On Sat, 21 Jun 2008 17:50:13 -0400 (EDT)
Alan Stern <stern@...land.harvard.edu> wrote:

> > >> I don't think the block layer knows about such kinds of restrictions.
> > > 
> > > Evidently not.  Is it feasible to add such knowledge to the block
> > > layer?
> > 
> > You would need to ask Jens, but I would assume he would ask:
> > - Is it common?
> 
> This is the only situation I know about.  But of course it will become 
> more and more common as wireless USB devices spread into use.
> 
> > - Is it performance critical?
> 
> For people using wireless USB drives, yes.
> 
> > and presumably the answer to both would be "no" ?
> 
> In theory this could be fixed at the host controller level, by making 
> packets span S-G elements.  But this would be a very large and 
> difficult change.  Altering the block layer should be a lot easier (he 
> said, secure in his blind ignorance).  For example, the DMA alignment 
> restriction could be made to apply to the _end_ of each S-G element as 
> well as the _beginning_, except for the last element in the list.
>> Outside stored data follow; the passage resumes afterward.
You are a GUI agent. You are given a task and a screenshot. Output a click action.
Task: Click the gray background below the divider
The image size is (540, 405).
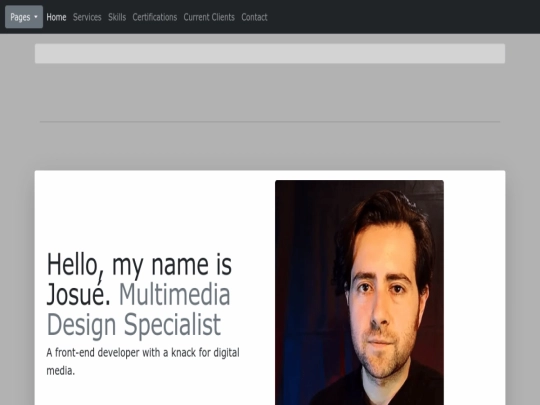[x=270, y=146]
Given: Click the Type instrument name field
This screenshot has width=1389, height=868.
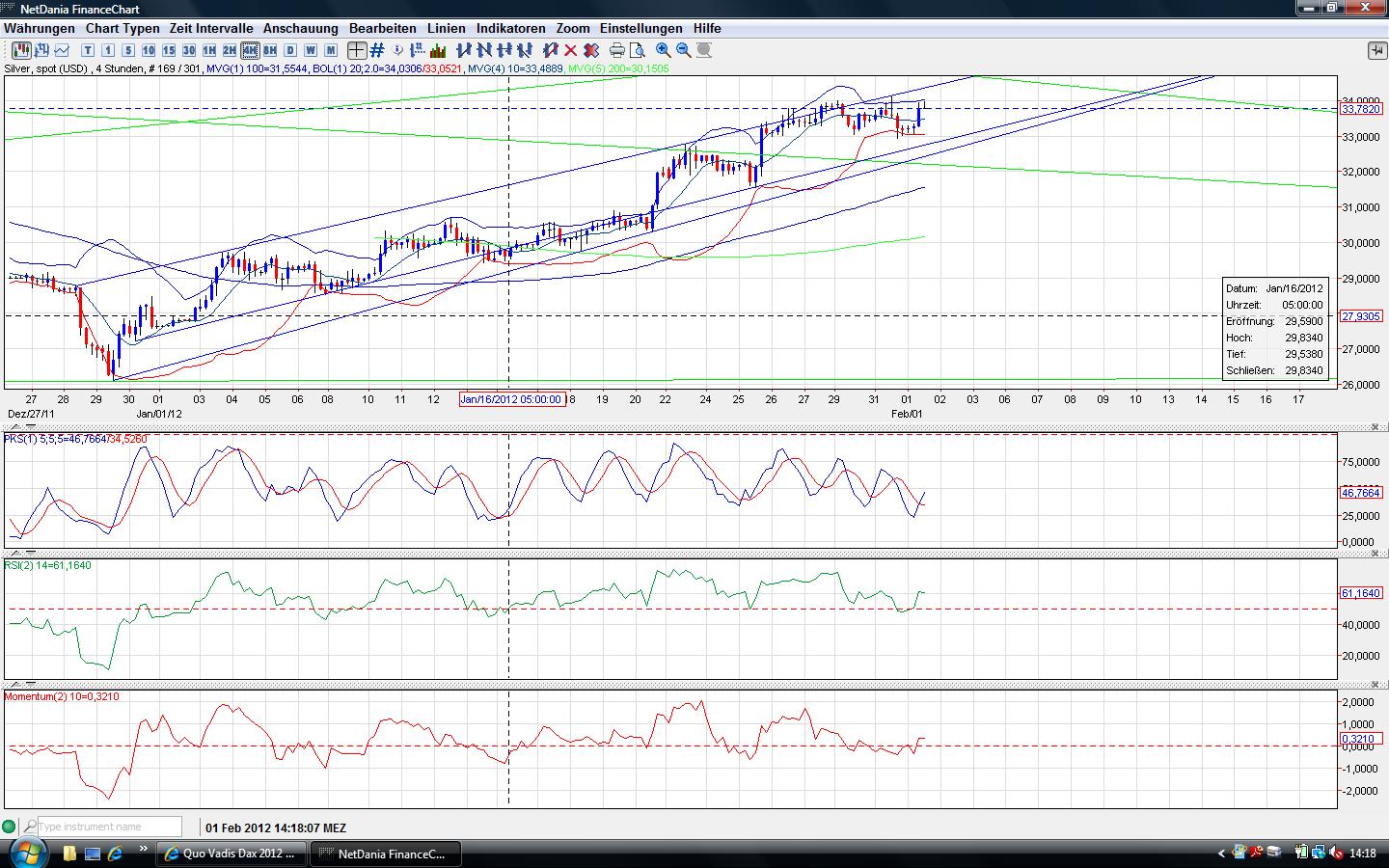Looking at the screenshot, I should point(109,827).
I don't think that the block layer has the DMA alignment concept in FS
I/O path. And I think that you need kinda the DMA padding instead the
DMA alignment though again The block layer doesn't have the DMA
padding concept in FS I/O path. And the DMA padding applies to only
the last SG element.

I guess that it's pretty hard to implement such a strange restriction
in the block layer cleanly.

The iSER driver has a strange restriction too. I think that as iSER
does, bouncing is a better option, though adding some generic
mechanism to reserve buffer in the block layer might be nice, I
gueess.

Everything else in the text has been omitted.